Islamabad's Limited Options At a time when Islamabad is already having a hard time sorting out the "bad" Taliban from the "good" ones, U.S. unilateral action against jihadist elements still willing to work with Pakistan is a serious blow to Pakistan's struggle to regain influence in Afghanistan.
Ongoing overt U.S. operations, including the use of ground troops, have already put the Pakistani military under a lot of stress. Now, the Pakistani military has been forced to use some very strong language in speaking out against U.S. strikes to cater to a domestic audience angry over the violation of the country's sovereignty and the killing of noncombatants. Pakistani Maj. Murad Khan, a military spokesperson, told Iran's Press TV that Pakistani forces will act in self-defense if U.S. forces continue launching cross-border attacks, and Pakistan's air force chief told reporters that Pakistani forces need government permission to react to coalition attacks.
Pakistani authorities also engaged in some unorthodox moves when they briefly shut down the Torkham border crossing Aug. 6, preventing supplies from getting to NATO forces in Afghanistan. The Pakistanis said they could not guarantee the security of the shipments, given that their forces are battling three different militant groups in the region. That said, the Pakistanis kept open the main artery in Chaman -- which links Pakistan to southern Afghanistan, the main theater of NATO operations against Taliban forces.
The Highway The Pakistanis, however, were dealt a much larger blow. Indian Ambassador to Afghanistan Jayant Prasad, in an interview with Reuters published Sept. 8, announced the completion of a strategic road in southwestern Afghanistan built by Indian engineers that will allow the landlocked Afghans to reduce their dependency on Pakistan. The 135-mile road running from Delaram to Zaranj in Nimruz province was constructed by India's Border Roads Organization, a corps of engineers from the Indian army.
The road -- the centerpiece of New Delhi's $1.1 billion reconstruction effort -- opens up an alternate access route into Afghanistan. Currently, Afghanistan relies mostly on Pakistan for imports, with goods coming from Pakistani ports and then overland via the Khyber Pass. The new highway has been built upon an old road between two towns on the Iranian border that connects to a road to the Iranian port of Chahbahar -- a free trade zone along the coast with the Gulf of Oman.
The starting point of the road is Delaram, which is situated on the "Garland Highway" linking Kabul, Kandahar, Herat, Mazar-i-Sharif and Kunduz. In a country without any major railway lines, this road serves as a national transportation system that has access to the outside world.
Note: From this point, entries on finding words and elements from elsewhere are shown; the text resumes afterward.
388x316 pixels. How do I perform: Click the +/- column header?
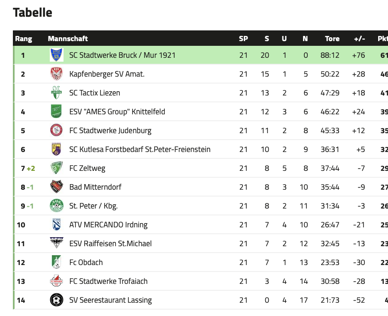point(360,39)
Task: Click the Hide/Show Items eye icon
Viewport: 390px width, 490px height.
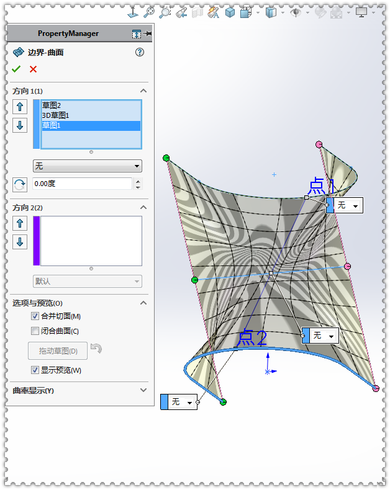Action: (296, 12)
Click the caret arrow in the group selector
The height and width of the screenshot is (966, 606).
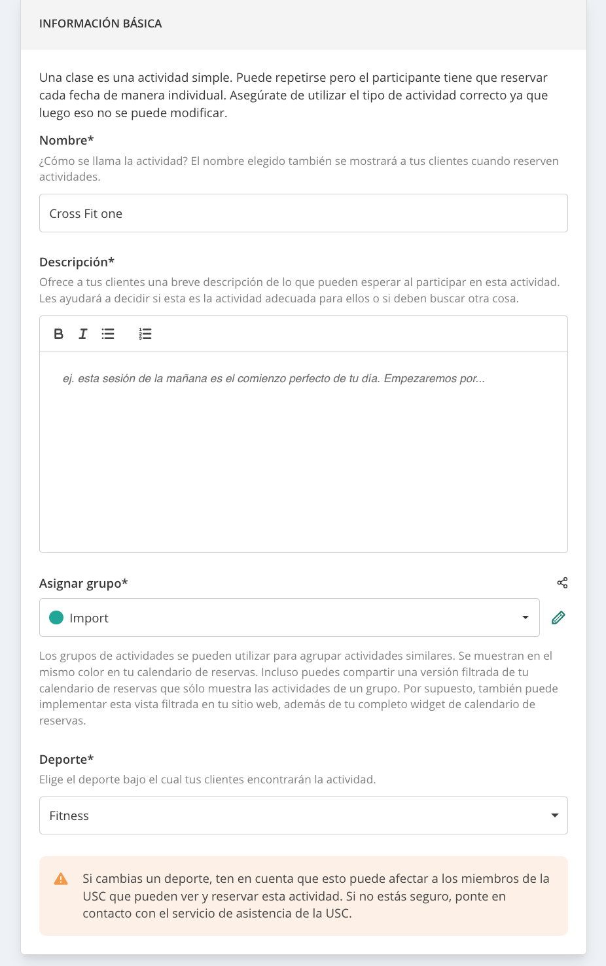[525, 617]
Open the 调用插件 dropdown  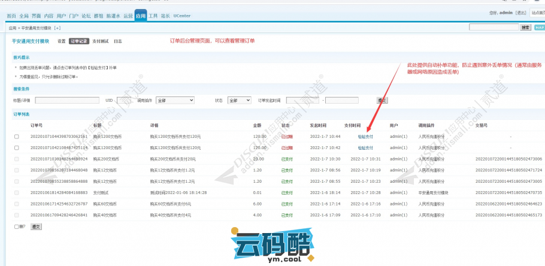click(x=174, y=100)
Islamabad views any Indian involvement in Afghanistan with suspicion and hostility. And this road -- built by the Indian army and able to reduce Afghan dependency on Pakistan as an access route for trade with the outside world -- is something that will hurt Pakistan's position. Pakistan has historically tried to establish a sphere of influence in Afghanistan in order to counter the threat Islamabad perceives from India.
Afghanistan's dependence on Pakistan for access to a port was one of the factors working in Islamabad's favor. But with Kabul gaining access to the Iranian port of Chahbahar, the Pakistanis lose a key element of influence in the country. The construction of the highway only further undermines Pakistan's options as Islamabad faces blowback from the Taliban issue.
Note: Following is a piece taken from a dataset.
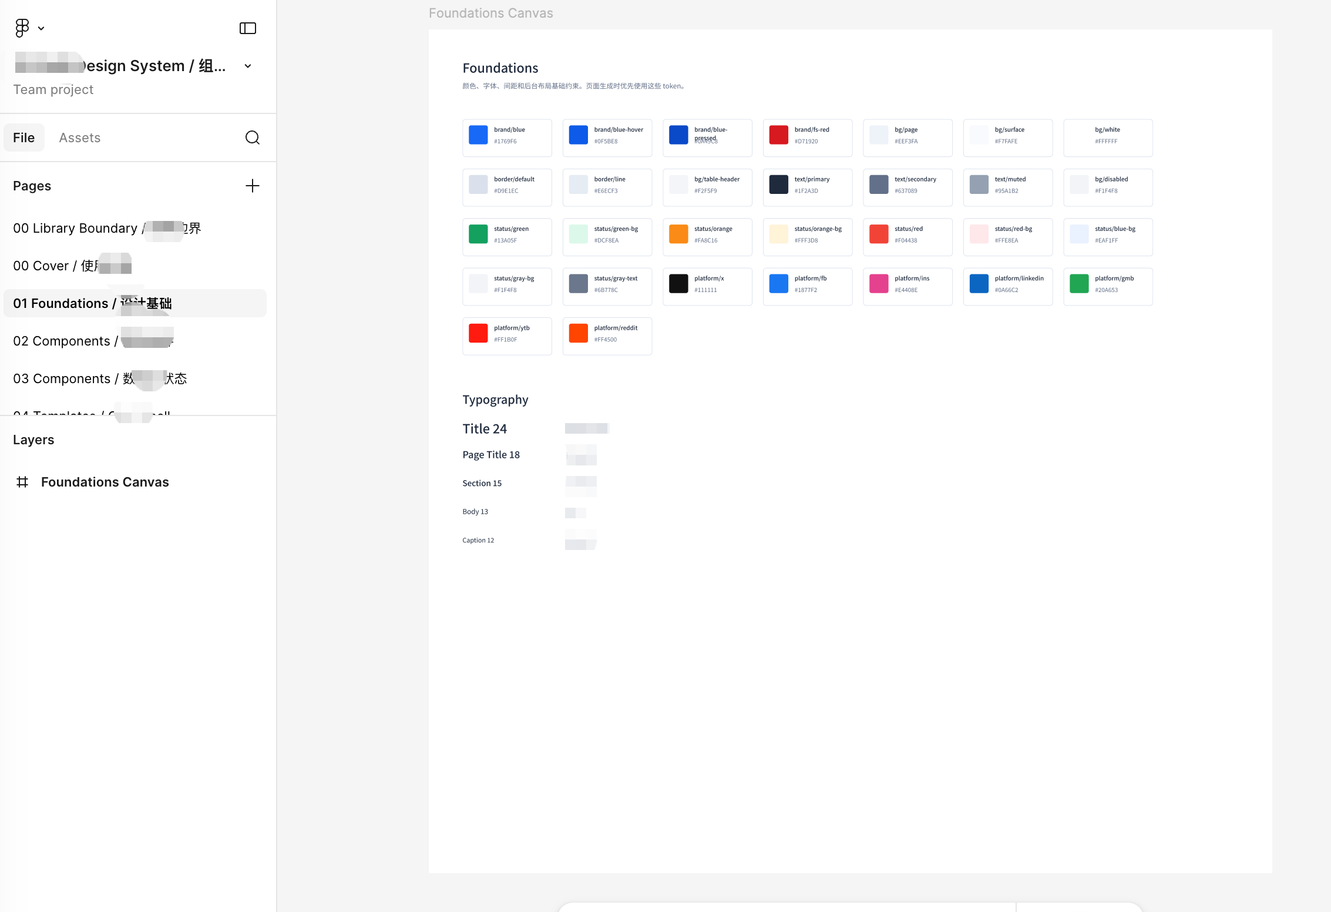The image size is (1331, 912).
Task: Toggle the sidebar panel layout icon
Action: click(248, 28)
From Islamabad's point of view, the timing of the U.S. airstrike and the highway's completion could not be worse, given the growing internal political, economic and security chaos in the country. And because it is unlikely that the new Pakistani government will be able to turn things around at home any time soon, it cannot do much to counter the United States' and India's moves to cut down Pakistani influence in Afghanistan.